In 1912 the Utah Power & Light Company, financed by the East Coast-based Electric Bond and Share Corporation, purchased the Telluride Power Company and ousted the Nunns3. Its wholly-owned subsidiary, the Western Colorado Power Company, gobbled up every power company in its region from Durango Gas and Electric and the Telluride Electric Light Company, to the San Juan Water and Power Company. The Associated Press called the resulting corporation a “monster light and power combination.” The corporate behemoth swallowed up more independent power companies in the Intermountain West, combining them into an integrated, 224-megawatt, almost exclusively hydroelectric “super power system” that served more than 80,000 customers.

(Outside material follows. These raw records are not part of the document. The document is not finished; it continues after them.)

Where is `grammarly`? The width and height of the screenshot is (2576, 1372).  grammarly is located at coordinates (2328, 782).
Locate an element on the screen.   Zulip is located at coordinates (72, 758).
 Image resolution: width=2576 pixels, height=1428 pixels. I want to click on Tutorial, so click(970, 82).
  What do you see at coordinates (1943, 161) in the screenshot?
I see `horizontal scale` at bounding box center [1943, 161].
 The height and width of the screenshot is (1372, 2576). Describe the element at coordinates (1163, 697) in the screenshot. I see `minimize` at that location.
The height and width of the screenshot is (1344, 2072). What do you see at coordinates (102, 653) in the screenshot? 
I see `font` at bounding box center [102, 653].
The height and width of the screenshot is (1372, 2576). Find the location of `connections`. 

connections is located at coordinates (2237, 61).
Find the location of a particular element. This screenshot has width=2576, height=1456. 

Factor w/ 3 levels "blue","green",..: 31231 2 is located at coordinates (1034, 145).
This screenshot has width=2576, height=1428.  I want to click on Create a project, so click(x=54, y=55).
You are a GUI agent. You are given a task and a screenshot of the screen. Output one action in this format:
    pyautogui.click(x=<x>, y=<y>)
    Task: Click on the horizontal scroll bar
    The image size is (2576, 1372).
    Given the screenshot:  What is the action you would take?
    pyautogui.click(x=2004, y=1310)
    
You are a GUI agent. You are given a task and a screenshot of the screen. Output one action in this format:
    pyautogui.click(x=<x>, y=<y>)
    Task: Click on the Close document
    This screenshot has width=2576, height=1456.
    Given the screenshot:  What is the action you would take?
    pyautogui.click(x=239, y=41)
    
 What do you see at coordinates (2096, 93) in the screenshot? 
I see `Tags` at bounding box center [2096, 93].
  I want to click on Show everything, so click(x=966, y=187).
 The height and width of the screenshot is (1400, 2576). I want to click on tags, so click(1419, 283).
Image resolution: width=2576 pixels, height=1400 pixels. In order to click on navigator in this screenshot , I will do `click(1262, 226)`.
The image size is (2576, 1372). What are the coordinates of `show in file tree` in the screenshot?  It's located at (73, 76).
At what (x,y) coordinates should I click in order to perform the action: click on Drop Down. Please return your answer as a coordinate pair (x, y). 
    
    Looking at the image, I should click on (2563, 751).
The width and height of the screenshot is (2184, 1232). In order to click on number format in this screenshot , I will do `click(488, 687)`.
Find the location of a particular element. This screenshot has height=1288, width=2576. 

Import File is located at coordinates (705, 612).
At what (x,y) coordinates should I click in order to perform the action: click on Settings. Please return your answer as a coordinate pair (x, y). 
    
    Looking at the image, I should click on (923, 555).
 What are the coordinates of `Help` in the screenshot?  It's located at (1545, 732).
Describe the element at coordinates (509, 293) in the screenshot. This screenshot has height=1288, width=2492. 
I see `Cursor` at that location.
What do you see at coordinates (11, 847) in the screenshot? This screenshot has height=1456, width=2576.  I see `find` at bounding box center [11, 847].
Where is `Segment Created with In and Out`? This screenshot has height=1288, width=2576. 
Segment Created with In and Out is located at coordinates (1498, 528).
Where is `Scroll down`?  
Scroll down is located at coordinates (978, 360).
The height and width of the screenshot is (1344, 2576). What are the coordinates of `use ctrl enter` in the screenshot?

The era of the vertically-integrated, monopolistic electrical utility had arrived in the West. But to keep the profits pouring in, the companies had to induce demand for their product, which could be challenging in the relatively sparsely populated Western U.S.
One solution to this capitalistic conundrum was to entice more people to move to the region. In the 1950s, for example, Utah Power and Light waged a campaign to get more businesses and thus more people — customers, that is — to move to its service area. Arizona utilities subsidized sprawl by offering to extend power lines for free or at a low cost, and electric air conditioners made Phoenix habitable, even in July. Utilities thus became a major component of the West’s postwar growth machine.
The utilities launched their “Live Better Electrically” campaign, hiring cartoonish mascots like the bulb-headed Reddy Kilowatt, the June Cleaver-esque Miss Electra (“A charming personality you will like!”), and, of course, Ronald Reagan, to push all-electric homes equipped with electric gadgets of every sort, from televisions and air conditioners and stoves, to electric can openers and the El Grilstovo.
Up until the middle of the 20th century, hydropower dominated the Western energy mix. But as demand for electricity increased, the federal government — in cahoots with the coal industry — set about to remake the grid into a fossil-fueled one, with giant coal plants in the Interior sending power across high-voltage lines to the burgeoning urban centers.
Now the grid is evolving yet again as coal plants go dark and solar and wind facilities come online. It is both expanding its reach to enable wind power from giant Wyoming wind farms to be sent to California when the sun goes down, and it’s getting broken down into multiple microgrids powered by distributed generation and batteries. It’s both a long ways from, and strangely similar to, the pioneer grid a young visionary built in the San Juan Mountains more than a century ago.
SOURCES: Pioneer Work of the Telluride Power Company, by Paul Nunn; LL Nunn, a Memoir, by Stephen Bailey; Fort Lewis College Center for Southwest Studies; History of Utah Power and Light; Power Lines: Phoenix and the Making of the Modern Southwest, by Andrew Needham.
By this time, Malachi Kinney had bailed. He would go on to become fabulously wealthy — and flamboyant — as a mining stock broker in Colorado Springs. One account has him visiting Durango and Silverton, bedecked in various jewels, and leaving money all over the place. But by 1903 he was in serious trouble with the law, mostly for embezzlement, and attempted suicide in 1905. The Telluride Journal described him thusly: “He had his peculiar traits and attributes, but was an energetic hustler, with a great big heart.”